The story begins in the early 1900s and is about a man who is born an old, old man who ages backwards. Sure, he comes out all small like a baby, but he has cataracts, arthritis, and a host of other "old people" maladies, but he looks old, even. His mother dies shortly after giving birth, and his father is so upset by his new son's appearance and her death that he takes the baby with the intention of throwing it into Lake Ponchartrain. Thankfully, a police officer hears the babies cries and the father runs off and puts the baby, with a little bit of money, on the steps outside of a nursing home. A black woman who works there takes him in, because she can't have her own children. She says that her sister had the baby, and didn't want him because he was white. So, she took him in. He fit in well his early years because as he grew up, he looked like a very old man. He was confined to a wheelchair and had glasses and the like. However, he acted like a little boy. He was innocent and didn't know about life and the like. He even made friends with a granddaughter of one of the patients at the nursing home.

As he continued to get older, his appearance continued to get younger. And he realized what was happening. In so realizing, he found out that as he got younger, those around him got older.

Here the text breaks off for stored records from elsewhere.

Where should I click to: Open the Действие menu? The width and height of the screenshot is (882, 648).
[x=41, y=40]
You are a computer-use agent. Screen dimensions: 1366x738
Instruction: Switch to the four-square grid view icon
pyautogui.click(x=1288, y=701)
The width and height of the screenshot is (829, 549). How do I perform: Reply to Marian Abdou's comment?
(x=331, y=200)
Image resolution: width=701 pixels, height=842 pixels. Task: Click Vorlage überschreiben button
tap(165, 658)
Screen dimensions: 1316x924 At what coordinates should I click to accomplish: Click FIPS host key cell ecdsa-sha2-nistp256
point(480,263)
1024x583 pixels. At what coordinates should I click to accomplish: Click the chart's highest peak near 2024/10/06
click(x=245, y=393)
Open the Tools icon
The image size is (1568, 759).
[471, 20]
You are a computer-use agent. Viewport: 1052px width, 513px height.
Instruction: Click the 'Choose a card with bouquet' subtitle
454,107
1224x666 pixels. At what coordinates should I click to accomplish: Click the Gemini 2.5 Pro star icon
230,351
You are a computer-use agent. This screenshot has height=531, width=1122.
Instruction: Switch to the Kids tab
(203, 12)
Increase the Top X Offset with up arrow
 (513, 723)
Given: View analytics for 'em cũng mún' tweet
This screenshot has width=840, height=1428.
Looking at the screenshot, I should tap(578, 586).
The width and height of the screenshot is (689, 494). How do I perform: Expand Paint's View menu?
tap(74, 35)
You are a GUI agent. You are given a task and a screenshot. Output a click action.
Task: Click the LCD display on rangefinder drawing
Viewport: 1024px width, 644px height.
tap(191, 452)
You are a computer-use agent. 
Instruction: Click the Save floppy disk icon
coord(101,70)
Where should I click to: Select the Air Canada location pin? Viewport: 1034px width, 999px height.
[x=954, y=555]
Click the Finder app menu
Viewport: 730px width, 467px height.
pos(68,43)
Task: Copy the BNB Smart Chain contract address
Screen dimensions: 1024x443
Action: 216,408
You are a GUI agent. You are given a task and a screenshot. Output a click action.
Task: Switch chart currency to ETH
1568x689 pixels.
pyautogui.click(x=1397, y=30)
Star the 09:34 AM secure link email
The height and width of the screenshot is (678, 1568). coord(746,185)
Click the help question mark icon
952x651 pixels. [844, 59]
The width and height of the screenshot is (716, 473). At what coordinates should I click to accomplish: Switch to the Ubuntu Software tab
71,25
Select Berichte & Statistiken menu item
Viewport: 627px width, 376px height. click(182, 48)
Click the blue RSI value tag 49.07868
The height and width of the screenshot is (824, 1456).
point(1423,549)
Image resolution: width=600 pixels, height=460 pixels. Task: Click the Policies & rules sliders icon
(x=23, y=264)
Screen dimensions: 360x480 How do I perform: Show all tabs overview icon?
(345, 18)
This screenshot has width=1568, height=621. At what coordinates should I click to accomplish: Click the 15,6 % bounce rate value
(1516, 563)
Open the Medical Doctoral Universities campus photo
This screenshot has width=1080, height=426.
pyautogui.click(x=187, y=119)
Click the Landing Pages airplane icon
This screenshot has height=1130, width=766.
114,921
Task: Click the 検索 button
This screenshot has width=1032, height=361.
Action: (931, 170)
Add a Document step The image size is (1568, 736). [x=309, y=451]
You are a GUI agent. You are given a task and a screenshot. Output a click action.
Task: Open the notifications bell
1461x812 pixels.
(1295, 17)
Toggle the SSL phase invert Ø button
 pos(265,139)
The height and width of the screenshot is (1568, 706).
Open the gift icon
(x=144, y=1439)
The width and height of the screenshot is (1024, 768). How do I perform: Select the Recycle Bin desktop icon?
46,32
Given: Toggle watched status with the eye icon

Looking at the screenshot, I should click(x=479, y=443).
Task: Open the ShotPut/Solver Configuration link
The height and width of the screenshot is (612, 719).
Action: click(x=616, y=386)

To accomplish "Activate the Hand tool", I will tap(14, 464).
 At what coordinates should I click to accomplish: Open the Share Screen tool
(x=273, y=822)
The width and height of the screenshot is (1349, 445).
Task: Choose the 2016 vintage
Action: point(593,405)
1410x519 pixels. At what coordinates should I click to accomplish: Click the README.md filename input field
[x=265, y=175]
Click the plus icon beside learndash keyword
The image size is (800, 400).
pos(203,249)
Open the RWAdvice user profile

He had to experience the death of people close to him who lived in the nursing home. "Normal" little children don't have to deal with this grief because most kids do not look to be in their 80s and they don't live in nursing homes. He learned at a young age what grief is.

When he looked 70 something, he began working on a tugboat. He wrote to his little friend from the many ports in which he found himself. Eventually, he met a woman and had an affair with her. It didn't last long, but he had fallen in love. When she left, he was sad, but was able to get on with his life.

Benjamin eventually went back home and met up with his friend again. Her name was Daisy and she had grown to be a woman. However, he still looked 60 and she was in her twenties. The time was not right.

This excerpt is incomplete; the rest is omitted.